244. Shortest Word Distance II

Q: Why is two-pointer better than a double loop on the index lists?

Because for sorted lists, the closest pair always involves either the current a[i] or the current b[j] — once a[i] < b[j], advancing i is safe because no later pairing of a[i] with any b[j+k] can be closer than a[i] with b[j] (which we already considered).

Q: Does the per-word list need to be sorted?

It's already sorted naturally because we insert indices in increasing order during construction. No sort cost.

mediumAsked at LinkedIn

Same as Shortest Word Distance but with many queries. LinkedIn asks this to test whether you can amortize cost across queries — pre-bucket indices by word, then run a merge-like two-pointer walk per query.

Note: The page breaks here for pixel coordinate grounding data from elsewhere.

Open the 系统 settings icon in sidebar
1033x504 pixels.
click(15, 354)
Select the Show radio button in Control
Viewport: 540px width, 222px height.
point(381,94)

By Alex Chen, Founder, InterviewChamp.AI · Last verified 2026-05-19

Source citations

Public interview reports confirming this problem appears in LinkedIn loops.

Glassdoor (2026-Q1)— LinkedIn onsite reports list II as a frequent follow-up after the I variant.
Blind (2025-11)— LinkedIn writeups specifically call out the multi-query design as the signal — does the candidate amortize?

Problem

Design a data structure that will be initialized with a string array, and then it should answer queries of the shortest distance between two different strings from the array. Implement the WordDistance class: WordDistance(String[] wordsDict) initializes the object with the strings array wordsDict; int shortest(String word1, String word2) returns the shortest distance between word1 and word2 in the array wordsDict.

Constraints

1 <= wordsDict.length <= 3 * 10^4
wordsDict[i] consists of lowercase English letters.
word1 and word2 are in wordsDict.
word1 != word2
At most 5000 calls will be made to shortest.

Examples

Example 1

Input

["WordDistance", "shortest", "shortest"] [[["practice", "makes", "perfect", "coding", "makes"]], ["coding", "practice"], ["makes", "coding"]]

Output

[null, 3, 1]

Approaches

1. Naive: re-scan on every query

Store the list. On each query, walk the list with two index trackers (the I solution).

Time: init O(1), shortest O(n) per query
Space: O(n)

class WordDistanceNaive {
  constructor(wordsDict) { this.words = wordsDict; }
  shortest(word1, word2) {
    let i1 = -1, i2 = -1, best = Infinity;
    for (let i = 0; i < this.words.length; i++) {
      if (this.words[i] === word1) i1 = i;
      else if (this.words[i] === word2) i2 = i;
      if (i1 !== -1 && i2 !== -1) best = Math.min(best, Math.abs(i1 - i2));
    }
    return best;
  }
}

Tradeoff: Correct but at 5000 queries * 3 * 10^4 list size = 1.5 * 10^8 ops worst case, borderline TLE. Mention it then move to the precomputed version.

2. Precompute index lists + merge-walk (optimal)

At init, bucket indices by word into a map. Per query, use two pointers walking sorted index lists for word1 and word2 — advance whichever pointer's index is smaller.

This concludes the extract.